Here are my questions:

  • Which of the functions above are legitimate causes for government spending? All? None?
  • Are the functions above better uses for the funds than, say, infrastructure improvement or better pre-natal care for poor mothers (just to give a couple of examples)?
  • Are we receiving several hundred billion dollars of utility from several hundred billion dollars of expenditures? Is what we’re spending worth the cost?
  • Are there more efficient or more effective ways to provide the same legitimate functions?
  • Why aren’t the states and federal government in the online education business?
20 comments… add one
  • I think you could add prestige to your list. With a college degree comes a certain amount of prestige within society even if that degree is worthless. If the degree is from an “elite” university, then the prestige is greater. And that is partly why colleges, even public ones, aren’t in the online education business as much as they could be.

  • Mercer Link

    It would take a long post to address all your items so I will only mention a few:

    I think medical and hard science research benefit the country. I don’t think other areas of scholarship deserve government funding.

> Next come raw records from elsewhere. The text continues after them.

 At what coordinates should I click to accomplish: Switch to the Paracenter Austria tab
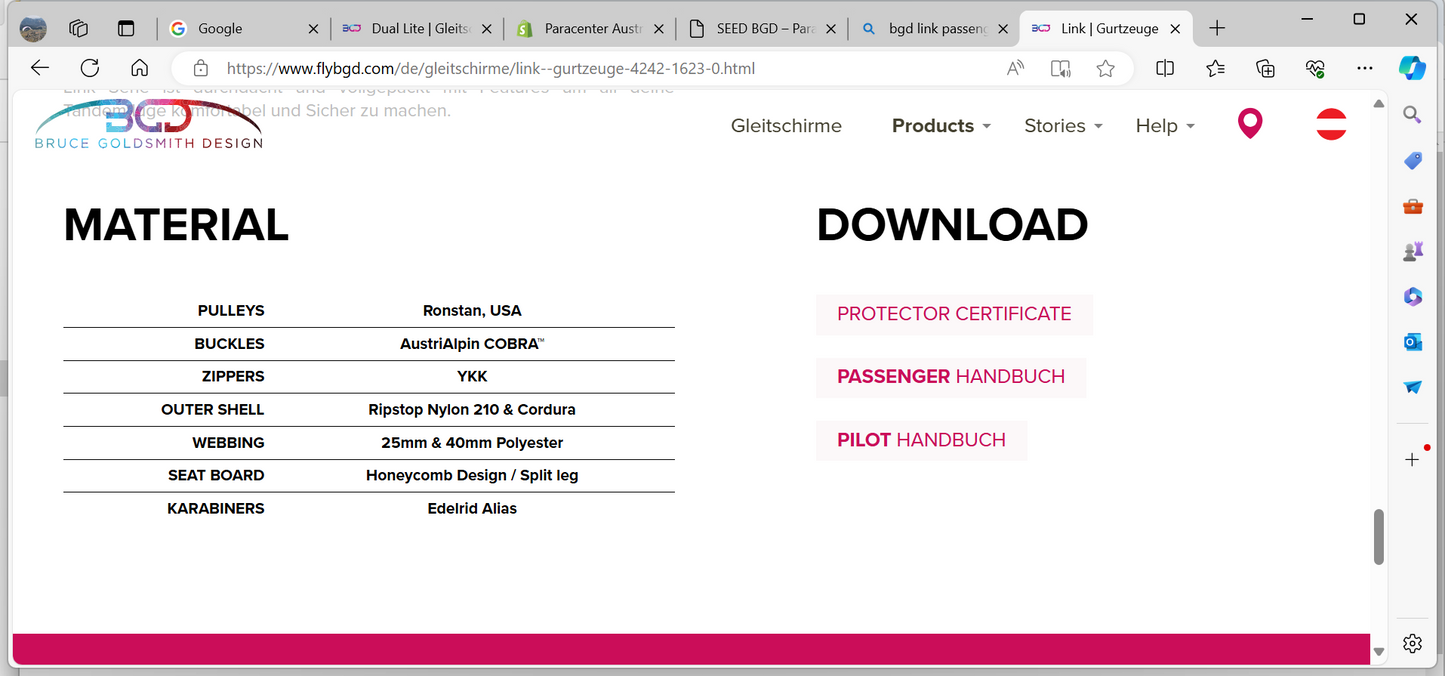(x=592, y=29)
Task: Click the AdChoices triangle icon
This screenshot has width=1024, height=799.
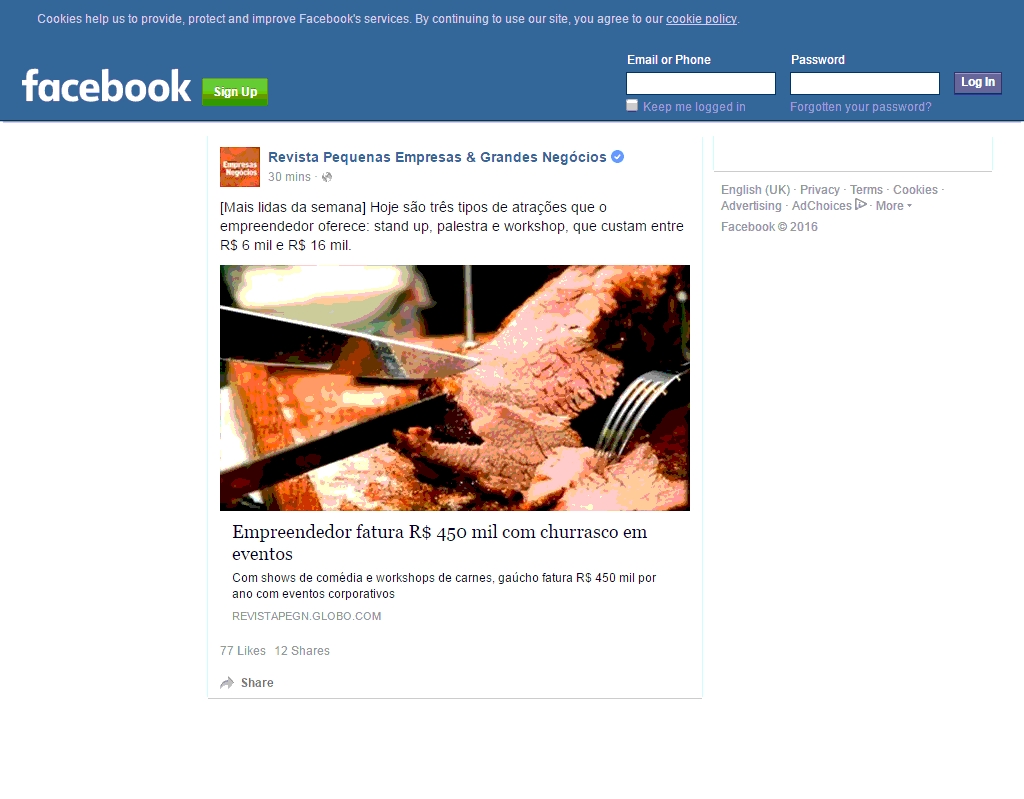Action: 861,205
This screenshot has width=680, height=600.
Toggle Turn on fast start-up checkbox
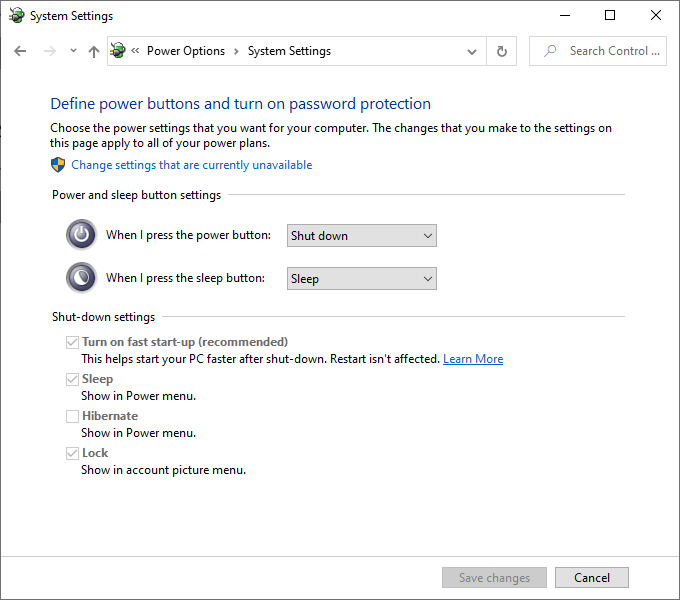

    I think community colleges are frequently an effective way to give people training and certification for employment. They are certainly more efficient then universities because they don’t do research and spend much less on entertainment and recreation facilities. Some of them also offer online instruction

    When I first heard of for-profit colleges I was positive. I think there is a lot of waste in college spending and thought businesses could give a decent education for less money than non-profit institutions. That is not what is happening. They are charging just as much as traditional colleges and have higher default rates for their students.

    Colleges are not an efficient way to train and certify people for the job market. A lot of instruction is useless for students future careers, but employers demand four year degrees for most white collar jobs. As long as employers demand degrees money will be wasted on tuition.

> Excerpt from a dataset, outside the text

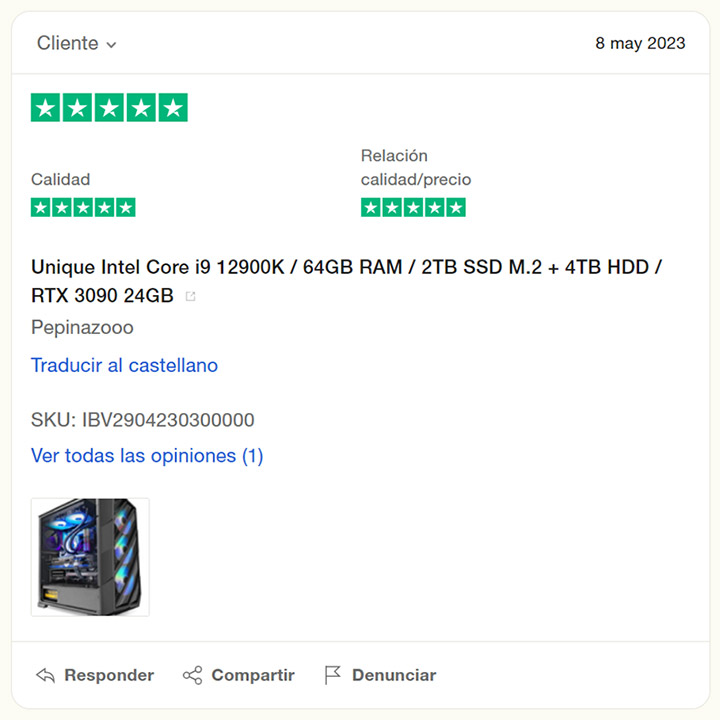Click the report flag icon
This screenshot has width=720, height=720.
(332, 675)
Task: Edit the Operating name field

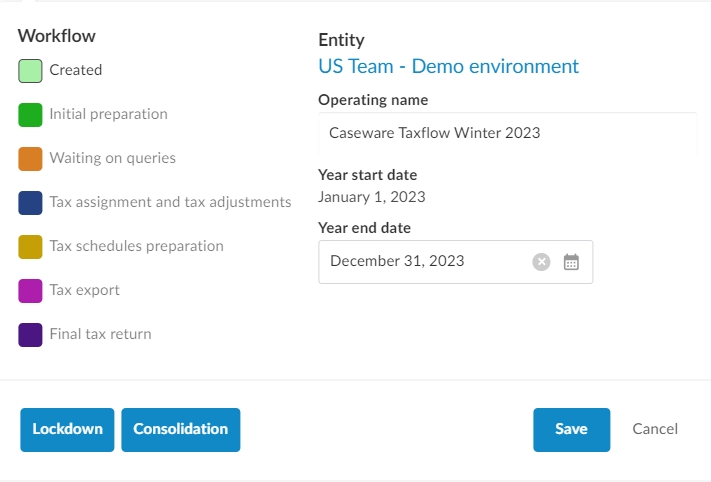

  • Why aren’t the states and federal government in the online education business?

    State universities are. But there’s not a significant price break. Why not? A couple reasons, I would wager.

    First, in the college world campus students beat commuter students beat online students. They add to the prestige and for various reasons are more likely to donate money after graduation.

    Second, the same reasons that for-profit colleges aren’t significantly cheaper. Why bother? Prices aren’t dictated by how much you can afford, but by how much you’re willing to borrow. There’s not much incentive to go downmarket.

    And for new entrants, people associate price with quality. Some entrepreneur comes up with a program that costs $1000 a year, people will question how much they really got from the degree. So only established, state universities can really get away with it, and they lack incentive.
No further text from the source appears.